━━━━━ 本文

『ワンダとダイヤと優しい奴ら』


 ロンドンの銀行を襲撃した強盗チームが手に入れたダイヤをめぐり各種悪知恵や浅知恵を働かせたり働かせなかったりする英国風味クライムコメディ。英国風味というよりもモンティ・パイソン風味といったほうがよいかもしれませんね。どもりのキャラが徹底的にいじられたり、動物愛好家の男がまちがって犬を何度も何度も殺してしまうネタなんかはまさにモンティ・パイソン的。

 本作がモンティ・パイソン風なのは、パイソン一味のジョン・クリーズらが製作・出演しているのだから当然のこと。僕はこのジョン・クリーズさんが大好きで、2メートル近い長身にも関わらず俊敏な動きでバカなことをするのがどうにも面白い。「モンティ・パイソン」の名作スケッチとして必ず名前のあがる「バカな歩き方省」なんかは大傑作で、何度見ても笑えるものなあ。

━━━━━━━━━━

■ 課題 ■
1. 本文について、次の問いに答えよ。
(a) 強盗チームが襲撃したのはどこの銀行か。
(b) 動物愛好家の男がまちがって何度も殺してしまうのは何か。
(c) ジョン・クリーズの背丈はどう書かれているか。
2. 本文の「ロンドンの銀行を襲撃した強盗」から始まり「かは大傑作で、何度見ても笑えるものなあ。」までの部分を、「犬」を「猫」に置き換えて書き直せ。

━━━━━ 提供資料

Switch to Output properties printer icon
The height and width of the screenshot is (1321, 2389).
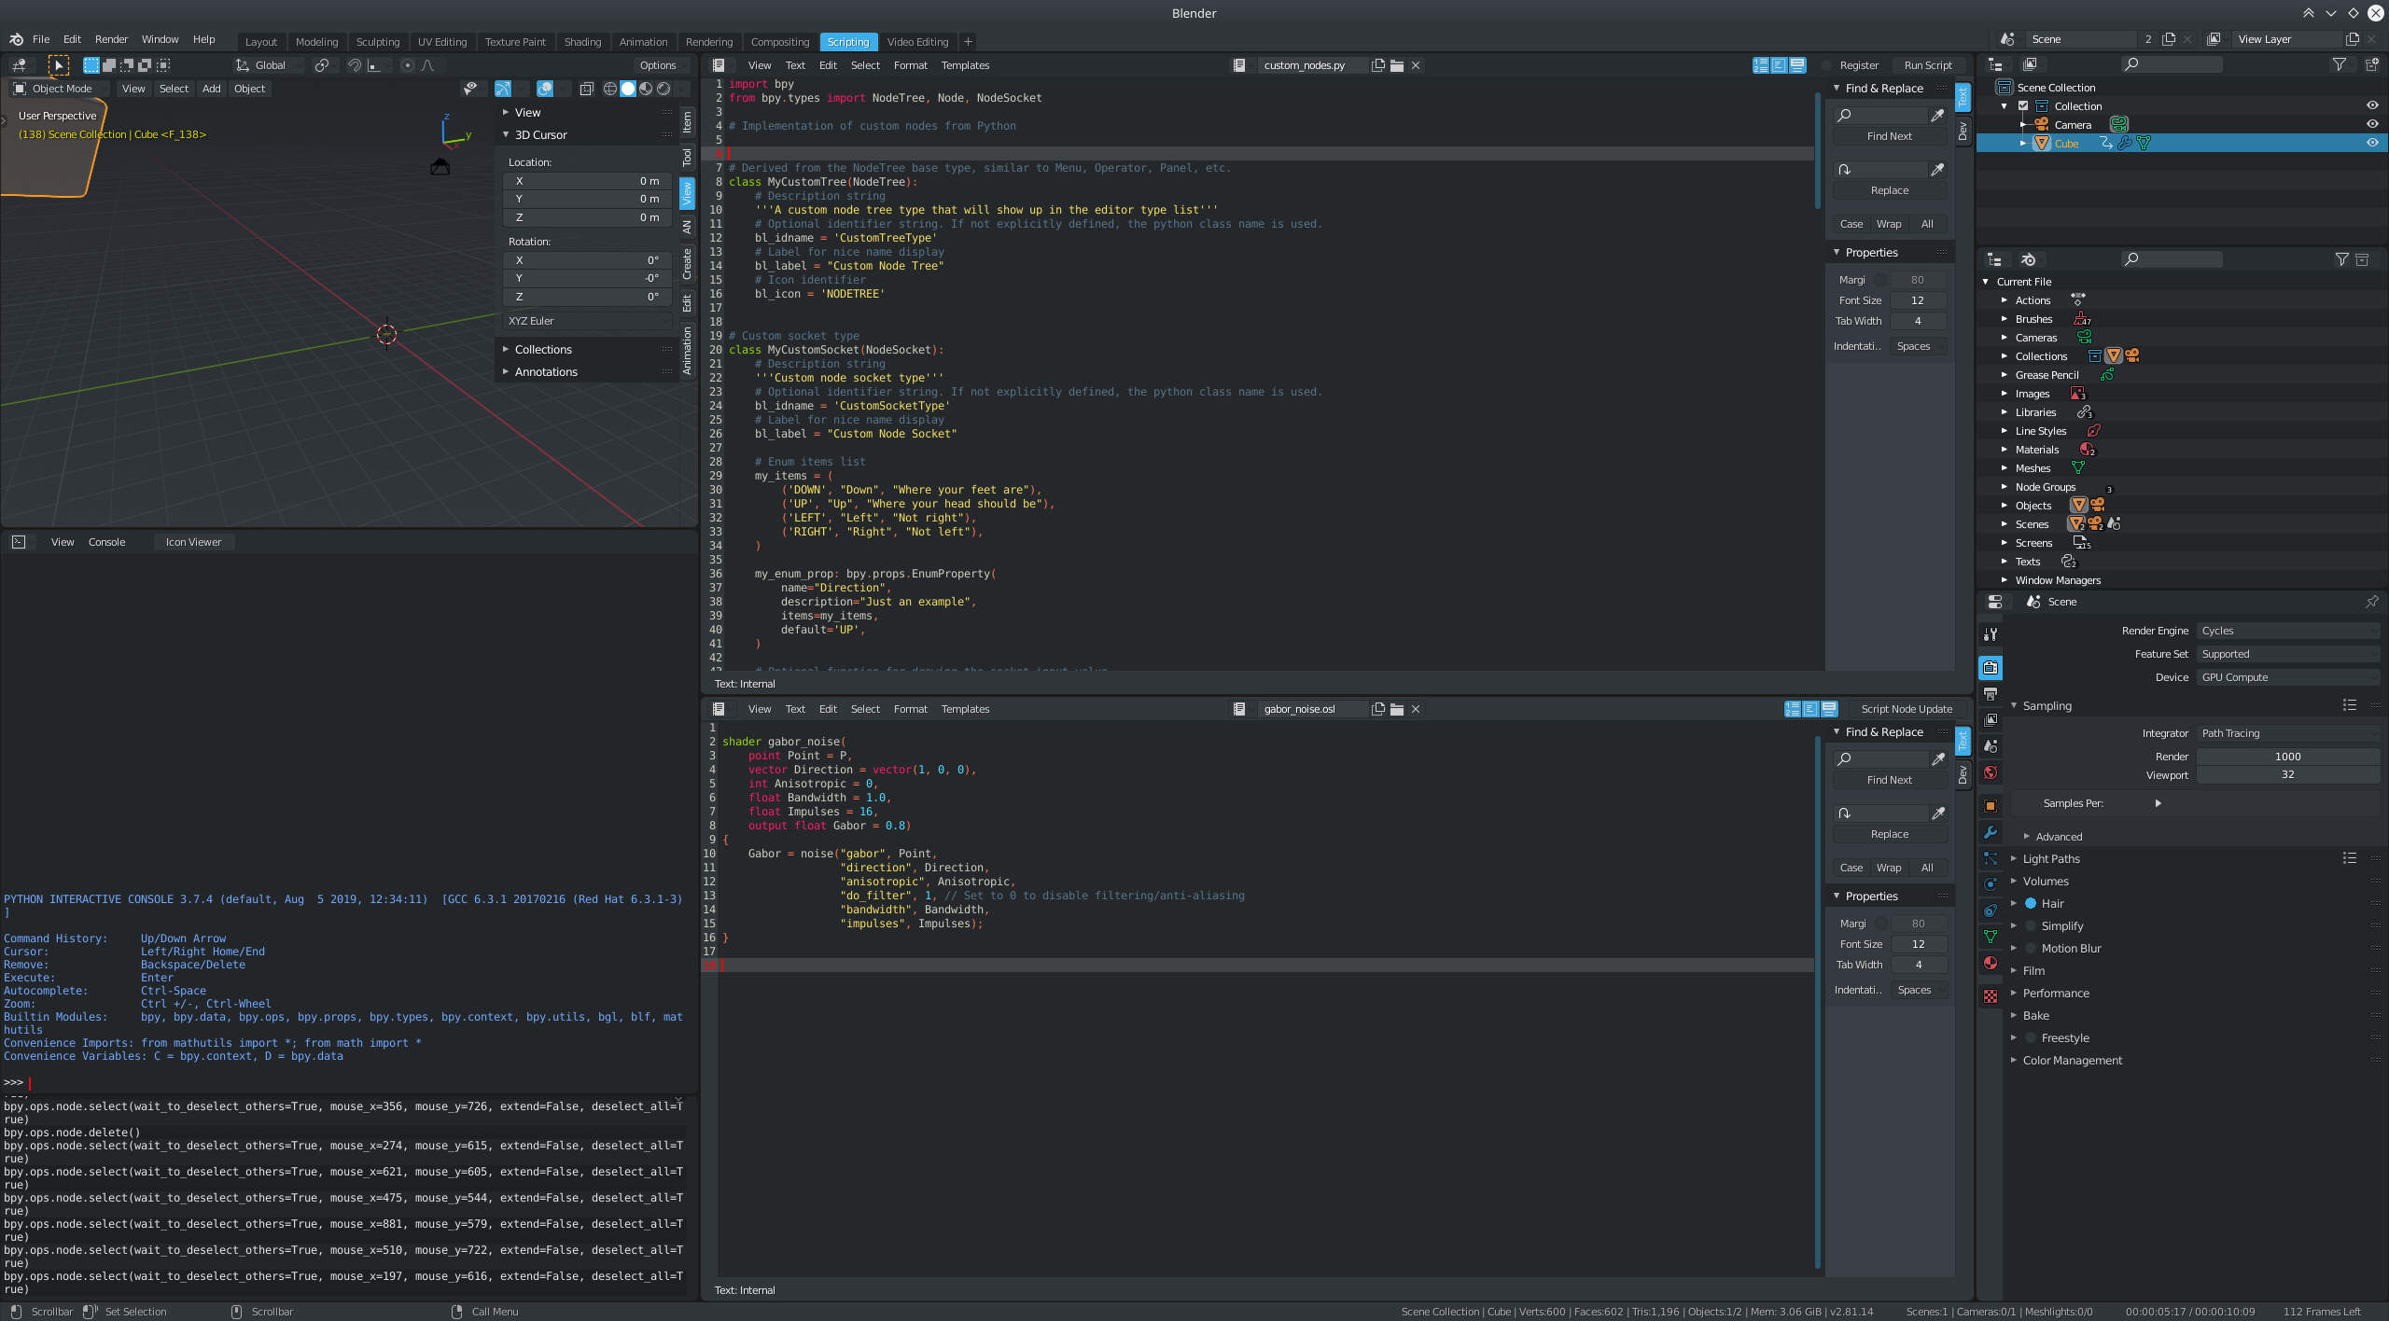tap(1991, 694)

━━━━━━━━━━

■ 各課題の解答 ■
1.
(a) ロンドンの銀行
(b) 犬
(c) 2メートル近い長身

2.
ロンドンの銀行を襲撃した強盗チームが手に入れたダイヤをめぐり各種悪知恵や浅知恵を働かせたり働かせなかったりする英国風味クライムコメディ。英国風味というよりもモンティ・パイソン風味といったほうがよいかもしれませんね。どもりのキャラが徹底的にいじられたり、動物愛好家の男がまちがって猫を何度も何度も殺してしまうネタなんかはまさにモンティ・パイソン的。

 本作がモンティ・パイソン風なのは、パイソン一味のジョン・クリーズらが製作・出演しているのだから当然のこと。僕はこのジョン・クリーズさんが大好きで、2メートル近い長身にも関わらず俊敏な動きでバカなことをするのがどうにも面白い。「モンティ・パイソン」の名作スケッチとして必ず名前のあがる「バカな歩き方省」なんかは大傑作で、何度見ても笑えるものなあ。